* [Fragmento del texto]
Los traumas no trabajados se transmiten con más fuerza.
Ya hemos mencionado en instancias previas la importancia de trabajar aspectos de la vida anímica. Una de las razones en las que radica esta importancia, es la tendencia de los contenidos inconcientes a ser transmitidos de generación en generación con gran fuerza.
Esto significa que, si bien también transmitimos a otros los contenidos conscientes, o subconscientes, a través de discursos, enseñanzas y valores; todo aquello que no es revisado ni trabajado pasa de manera encriptada. Esto implica que son contenidos no accesibles por parte de esa generación ni de la descendencia. Son contenidos que se abrirán paso a través de otro tipo de configuraciones: enfermedades, síntomas, trabas y traumas psicológicos, etc.
Freud había mencionado ya que lo no dicho tiene un peso significativo en el psiquismo. Asimismo decía que las palabras de un padre, por ejemplo, resuenan y son más fuertes estando ya muerto que cuando estaba en vida. Esto significa que tanto lo «no dicho» como lo dicho por generaciones anteriores, cobra mayor relevancia con el paso del tiempo, e incluso, en ausencia física de la persona en sí.

* [Extracto de datos]

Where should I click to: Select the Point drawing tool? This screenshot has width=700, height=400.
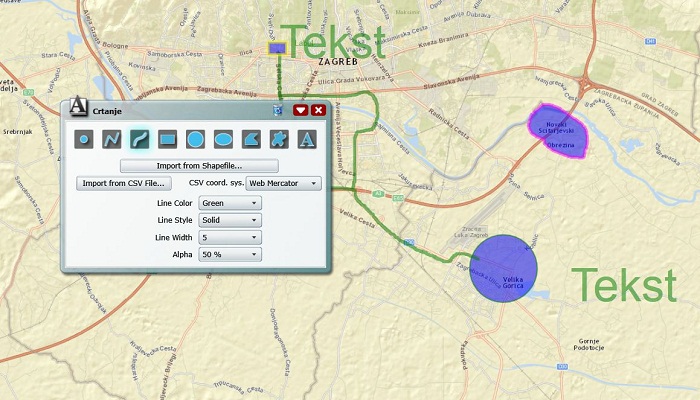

* [Qué hacer] Según el fragmento sobre los traumas no trabajados, ¿a través de qué transmitimos a otros los contenidos conscientes o subconscientes? Nombra todo lo que menciona.

* [Respuesta] Discursos, enseñanzas y valores.